Ryszard Kapuscinski: Het gaat mij om de onderstroom
Door Reinjan Mulder
ROTTERDAM, 19 jan. – ‘Eigenlijk zou ik nu niet natuurlijk niet hier moeten zijn,’ zegt Ryszard Kapuscinski aan het begin van ons gesprek. Op het laatste moment heeft de 58-jarige Poolse schrijver besloten naar het Rotterdamse Story International te komen. Maar hij is nog niet aangekomen of de gebeurtenissen hebben zijn besluit al achterhaald. In Litouwen heeft het Sovjet-leger ingegrepen en in de Golf kan de oorlog ieder moment uitbreken. ‘Ik had nu daar moeten zijn, in Litouwen, of in het oorlogsgebied rond de Golf.’
Kapuscinski heeft de laatste jaren vooral bekendheid gekregen met een paar boeken over landen in verandering.

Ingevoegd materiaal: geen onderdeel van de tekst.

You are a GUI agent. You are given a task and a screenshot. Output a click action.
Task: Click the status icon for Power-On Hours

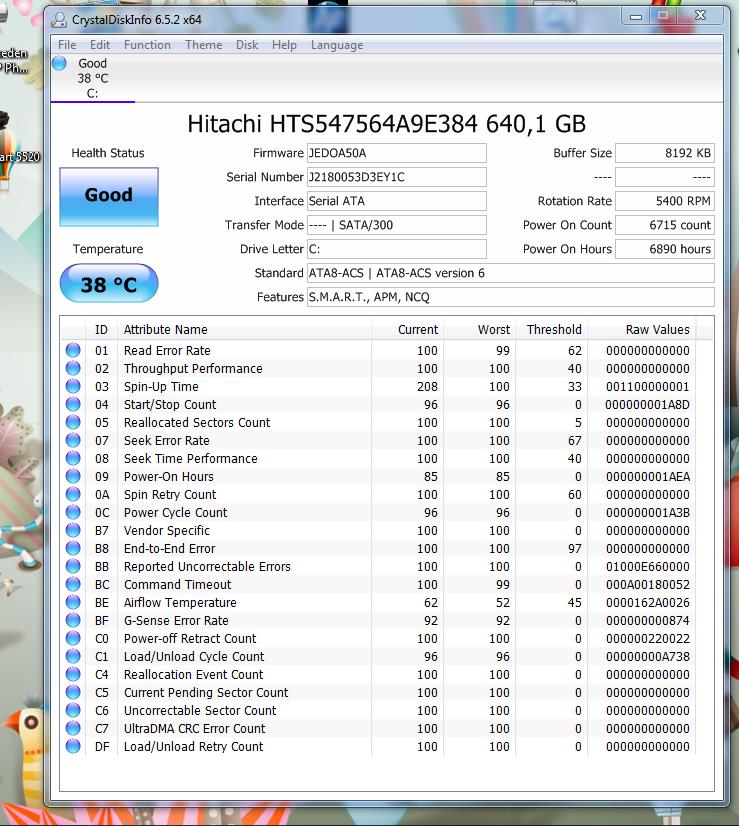point(73,477)
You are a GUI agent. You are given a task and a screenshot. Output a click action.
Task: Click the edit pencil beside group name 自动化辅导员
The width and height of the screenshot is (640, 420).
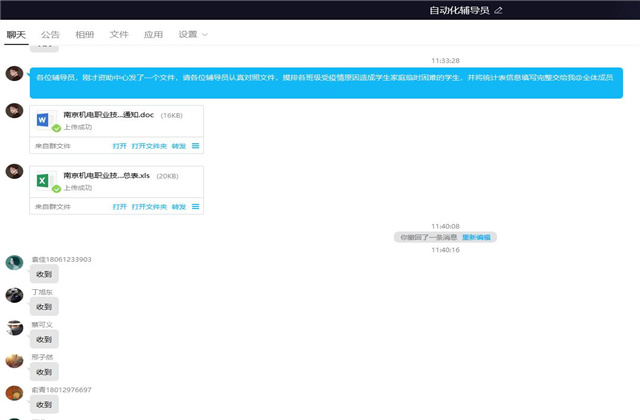499,11
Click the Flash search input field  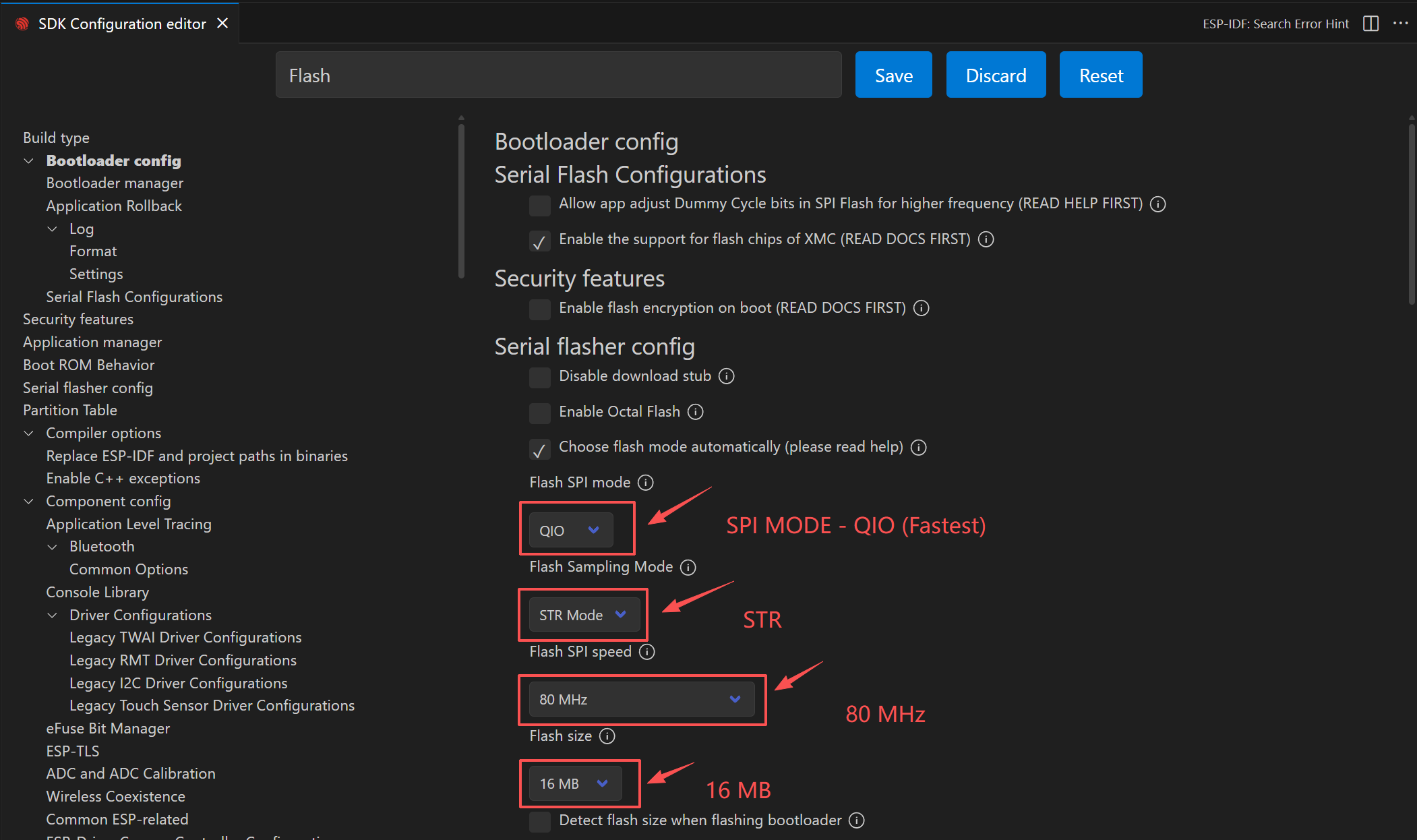coord(558,75)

Als internationaal correspondent van het Poolse persagentschap was hij vaak op plaatsen waar het nieuws ontstond, en dat stelde hem in staat om een studie te maken van het wezen van de macht en op het proces van omwentelingen. Hij was in Ethiopie in de nadagen van keizer Haile Selassie, wat resulteerde in de bestseller De keizer. Hij was in Perzie toen daar de Sjah zijn ondergang beleefde, inspiratie voor het boek Sjachinsjach. En hij was er bij toen de burgeroorlogen woedden in gedekoloniseerd Afrika, in het voormalige Angola en in de Kongo. Waar regimes wankelen, daar is Kapuscinski. Het afgelopen jaar reisde hij dan ook uitvoerig rond door de Sovjet-Unie. Omdat hij geboren is in Pinsk, een Pools stadje dat nu in de Sovjet-Unie ligt, spreekt hij vloeiend Russisch. Zo kon hij onopvallend bestuderen wat er op dit moment gaande is tussen de Poolse grens en de Stille Oceaan. Toen hij vertrok had hij twee vragen: waarom is in de dit land de perestrojka ontstaan, en waarom kon dit proces niet slagen, waarom is het vastgelopen?
Kapuscinski wist dat hij voor een antwoord op deze vragen niet alleen in Moskou moest zijn. Hij begreep dat hij ook over het binnenland moest schrijven. Hij was niet zozeer geinteresseerd in het politieke nieuws, hij zocht iets anders: ‘Ik wilde laten zien hoe de Russen denken. Hoe zien zij de wereld? Hoe wordt hun denken door hun taal beinvloed? En welke rol speelt hun geschiedenis?’ Hij had het voordeel dat hij al het een en ander van het achterland wist. Twintig jaar geleden bezocht hij de zeven zuidelijkste republieken. Hij kon nu zien wat er is veranderd.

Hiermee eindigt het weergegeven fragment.